Put every line of the entries below into a JSON list of strings, one string per line, with blank lines left out.
-- Start Data to process --
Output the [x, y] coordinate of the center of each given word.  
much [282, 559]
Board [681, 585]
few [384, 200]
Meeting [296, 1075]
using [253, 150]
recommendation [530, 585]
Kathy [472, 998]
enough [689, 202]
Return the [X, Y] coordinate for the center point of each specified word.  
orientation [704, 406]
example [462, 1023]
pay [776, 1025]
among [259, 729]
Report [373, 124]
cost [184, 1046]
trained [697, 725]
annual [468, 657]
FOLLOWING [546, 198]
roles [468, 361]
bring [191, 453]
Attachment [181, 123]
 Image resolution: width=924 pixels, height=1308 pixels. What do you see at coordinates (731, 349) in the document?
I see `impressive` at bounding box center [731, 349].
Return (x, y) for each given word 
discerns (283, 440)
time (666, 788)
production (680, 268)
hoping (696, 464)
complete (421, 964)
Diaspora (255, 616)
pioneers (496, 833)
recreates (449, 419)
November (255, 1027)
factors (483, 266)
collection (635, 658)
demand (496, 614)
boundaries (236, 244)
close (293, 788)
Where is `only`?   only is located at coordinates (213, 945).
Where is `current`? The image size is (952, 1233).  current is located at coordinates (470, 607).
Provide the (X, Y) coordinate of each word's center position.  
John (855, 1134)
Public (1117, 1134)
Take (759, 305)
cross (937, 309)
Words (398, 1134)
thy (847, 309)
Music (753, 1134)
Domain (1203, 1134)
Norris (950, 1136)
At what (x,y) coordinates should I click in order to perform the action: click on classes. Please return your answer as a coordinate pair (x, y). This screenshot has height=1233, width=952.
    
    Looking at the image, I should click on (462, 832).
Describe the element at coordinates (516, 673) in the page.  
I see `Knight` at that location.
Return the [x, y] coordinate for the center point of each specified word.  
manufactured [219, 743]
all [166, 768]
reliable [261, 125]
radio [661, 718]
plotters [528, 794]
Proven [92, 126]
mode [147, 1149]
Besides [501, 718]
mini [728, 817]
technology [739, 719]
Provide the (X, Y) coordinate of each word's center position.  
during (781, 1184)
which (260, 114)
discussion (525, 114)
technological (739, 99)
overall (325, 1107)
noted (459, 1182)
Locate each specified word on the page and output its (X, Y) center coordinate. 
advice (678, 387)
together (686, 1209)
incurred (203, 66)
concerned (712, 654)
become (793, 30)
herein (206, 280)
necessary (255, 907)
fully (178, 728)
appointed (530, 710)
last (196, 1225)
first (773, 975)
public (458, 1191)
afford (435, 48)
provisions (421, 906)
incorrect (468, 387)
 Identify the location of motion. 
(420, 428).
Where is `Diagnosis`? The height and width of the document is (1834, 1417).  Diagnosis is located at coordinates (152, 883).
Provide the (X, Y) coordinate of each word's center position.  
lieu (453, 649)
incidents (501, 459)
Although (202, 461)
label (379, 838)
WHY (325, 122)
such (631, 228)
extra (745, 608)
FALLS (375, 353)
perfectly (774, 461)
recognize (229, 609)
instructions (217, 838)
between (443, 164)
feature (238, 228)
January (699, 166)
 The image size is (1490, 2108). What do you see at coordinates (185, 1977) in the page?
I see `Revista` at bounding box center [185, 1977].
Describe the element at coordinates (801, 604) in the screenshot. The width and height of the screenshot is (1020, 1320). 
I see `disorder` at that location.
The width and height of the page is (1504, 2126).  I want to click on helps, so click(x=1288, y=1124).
-- End Data to process --
Response for this exercise ::
[
  "Output the [x, y] coordinate of the center of each given word.  ",
  "much [282, 559]",
  "Board [681, 585]",
  "few [384, 200]",
  "Meeting [296, 1075]",
  "using [253, 150]",
  "recommendation [530, 585]",
  "Kathy [472, 998]",
  "enough [689, 202]",
  "Return the [X, Y] coordinate for the center point of each specified word.  ",
  "orientation [704, 406]",
  "example [462, 1023]",
  "pay [776, 1025]",
  "among [259, 729]",
  "Report [373, 124]",
  "cost [184, 1046]",
  "trained [697, 725]",
  "annual [468, 657]",
  "FOLLOWING [546, 198]",
  "roles [468, 361]",
  "bring [191, 453]",
  "Attachment [181, 123]",
  " Image resolution: width=924 pixels, height=1308 pixels. What do you see at coordinates (731, 349) in the document?",
  "I see `impressive` at bounding box center [731, 349].",
  "Return (x, y) for each given word ",
  "discerns (283, 440)",
  "time (666, 788)",
  "production (680, 268)",
  "hoping (696, 464)",
  "complete (421, 964)",
  "Diaspora (255, 616)",
  "pioneers (496, 833)",
  "recreates (449, 419)",
  "November (255, 1027)",
  "factors (483, 266)",
  "collection (635, 658)",
  "demand (496, 614)",
  "boundaries (236, 244)",
  "close (293, 788)",
  "Where is `only`?   only is located at coordinates (213, 945).",
  "Where is `current`? The image size is (952, 1233).  current is located at coordinates (470, 607).",
  "Provide the (X, Y) coordinate of each word's center position.  ",
  "John (855, 1134)",
  "Public (1117, 1134)",
  "Take (759, 305)",
  "cross (937, 309)",
  "Words (398, 1134)",
  "thy (847, 309)",
  "Music (753, 1134)",
  "Domain (1203, 1134)",
  "Norris (950, 1136)",
  "At what (x,y) coordinates should I click in order to perform the action: click on classes. Please return your answer as a coordinate pair (x, y). This screenshot has height=1233, width=952.",
  "    Looking at the image, I should click on (462, 832).",
  "Describe the element at coordinates (516, 673) in the page.  ",
  "I see `Knight` at that location.",
  "Return the [x, y] coordinate for the center point of each specified word.  ",
  "manufactured [219, 743]",
  "all [166, 768]",
  "reliable [261, 125]",
  "radio [661, 718]",
  "plotters [528, 794]",
  "Proven [92, 126]",
  "mode [147, 1149]",
  "Besides [501, 718]",
  "mini [728, 817]",
  "technology [739, 719]",
  "Provide the (X, Y) coordinate of each word's center position.  ",
  "during (781, 1184)",
  "which (260, 114)",
  "discussion (525, 114)",
  "technological (739, 99)",
  "overall (325, 1107)",
  "noted (459, 1182)",
  "Locate each specified word on the page and output its (X, Y) center coordinate. ",
  "advice (678, 387)",
  "together (686, 1209)",
  "incurred (203, 66)",
  "concerned (712, 654)",
  "become (793, 30)",
  "herein (206, 280)",
  "necessary (255, 907)",
  "fully (178, 728)",
  "appointed (530, 710)",
  "last (196, 1225)",
  "first (773, 975)",
  "public (458, 1191)",
  "afford (435, 48)",
  "provisions (421, 906)",
  "incorrect (468, 387)",
  " Identify the location of motion. ",
  "(420, 428).",
  "Where is `Diagnosis`? The height and width of the document is (1834, 1417).  Diagnosis is located at coordinates (152, 883).",
  "Provide the (X, Y) coordinate of each word's center position.  ",
  "lieu (453, 649)",
  "incidents (501, 459)",
  "Although (202, 461)",
  "label (379, 838)",
  "WHY (325, 122)",
  "such (631, 228)",
  "extra (745, 608)",
  "FALLS (375, 353)",
  "perfectly (774, 461)",
  "recognize (229, 609)",
  "instructions (217, 838)",
  "between (443, 164)",
  "feature (238, 228)",
  "January (699, 166)",
  " The image size is (1490, 2108). What do you see at coordinates (185, 1977) in the page?",
  "I see `Revista` at bounding box center [185, 1977].",
  "Describe the element at coordinates (801, 604) in the screenshot. The width and height of the screenshot is (1020, 1320). ",
  "I see `disorder` at that location.",
  "The width and height of the page is (1504, 2126).  I want to click on helps, so click(x=1288, y=1124)."
]